- [Source extract]:
>>>>>
Gold futures spiked above $5,400 per ounce as the Iran war triggered the most concentrated safe-haven rush since 2020, vindicating Goldman Sachs's January forecast two months early.
Yahoo Finance reported the $5,400 touch on March 2; Goldman Sachs's $5,400 year-end forecast, issued in January, was treated by Bloomberg and Reuters as prescient rather than bullish.
Gold traders on X are split between those calling $5,400 the beginning of a run to $6,000 and contrarians warning that the war premium will evaporate the moment a ceasefire headline crosses the wire.
<<<<<
- [Task instructions]:
a – Answer these questions from the gold futures passage, each on its own line:
(i) Which outlet reported the $5,400 touch, and on what date?
(ii) In which month did Goldman Sachs issue its $5,400 year-end forecast?
(iii) What price do the more bullish traders on X see gold running to?
b – Resume the gold futures passage after its last sentence, carrying it on in the same style.
The listing that follows is separate material, unrelated to the gold futures passage.

- [Collected data]:
>>>>>
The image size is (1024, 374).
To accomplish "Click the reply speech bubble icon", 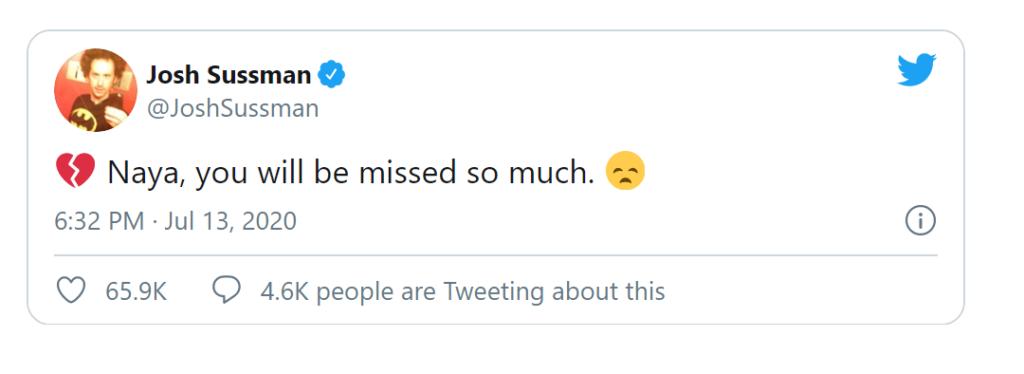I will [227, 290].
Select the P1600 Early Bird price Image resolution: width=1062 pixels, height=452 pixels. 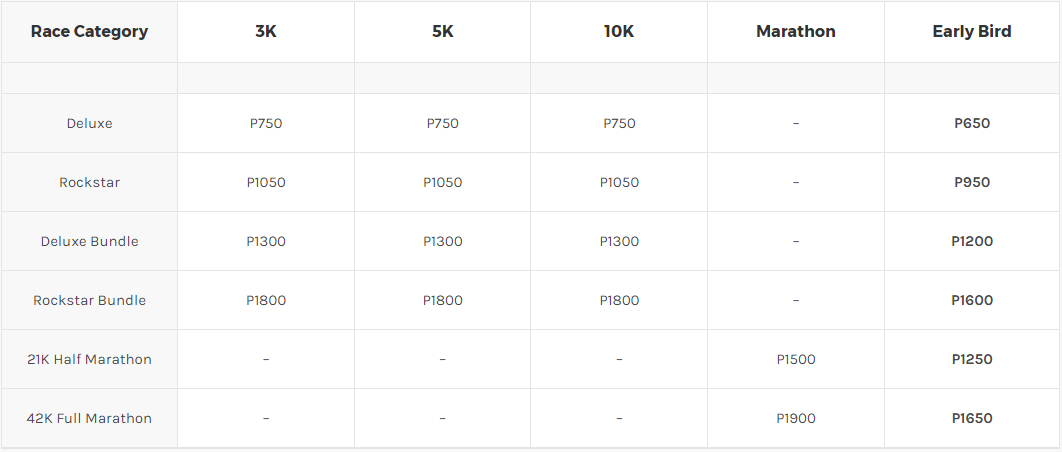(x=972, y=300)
<<<<<
- [Responses to the exercise]:
a –
(i) Yahoo Finance, on March 2.
(ii) January.
(iii) $6,000.

b –
Gold futures touched $5,400 per ounce on March 2, the first trading day after US-Israeli strikes on Iran began, as investors fled into the oldest safe haven available. [1] The spike — roughly $500 in a single session — represented the most concentrated rush into bullion since the early days of the pandemic. The price has since pulled back to the $4,500-$4,900 range, but the $5,400 print marked a new all-time high. [2]
Goldman Sachs had forecast $5,400 as its year-end 2026 target in January, citing central bank purchases and emerging-market demand. [3] The war delivered that target in two days. Bloomberg reported the note was circulating on trading desks as evidence the gold thesis had structural support beyond the war premium. [4]
Gold has corrected from its highs but remains above $4,800 — itself a record just months ago. As long as Hormuz is closed and central banks are repricing rate paths, the floor under gold has a geopolitical foundation that earnings calls cannot provide.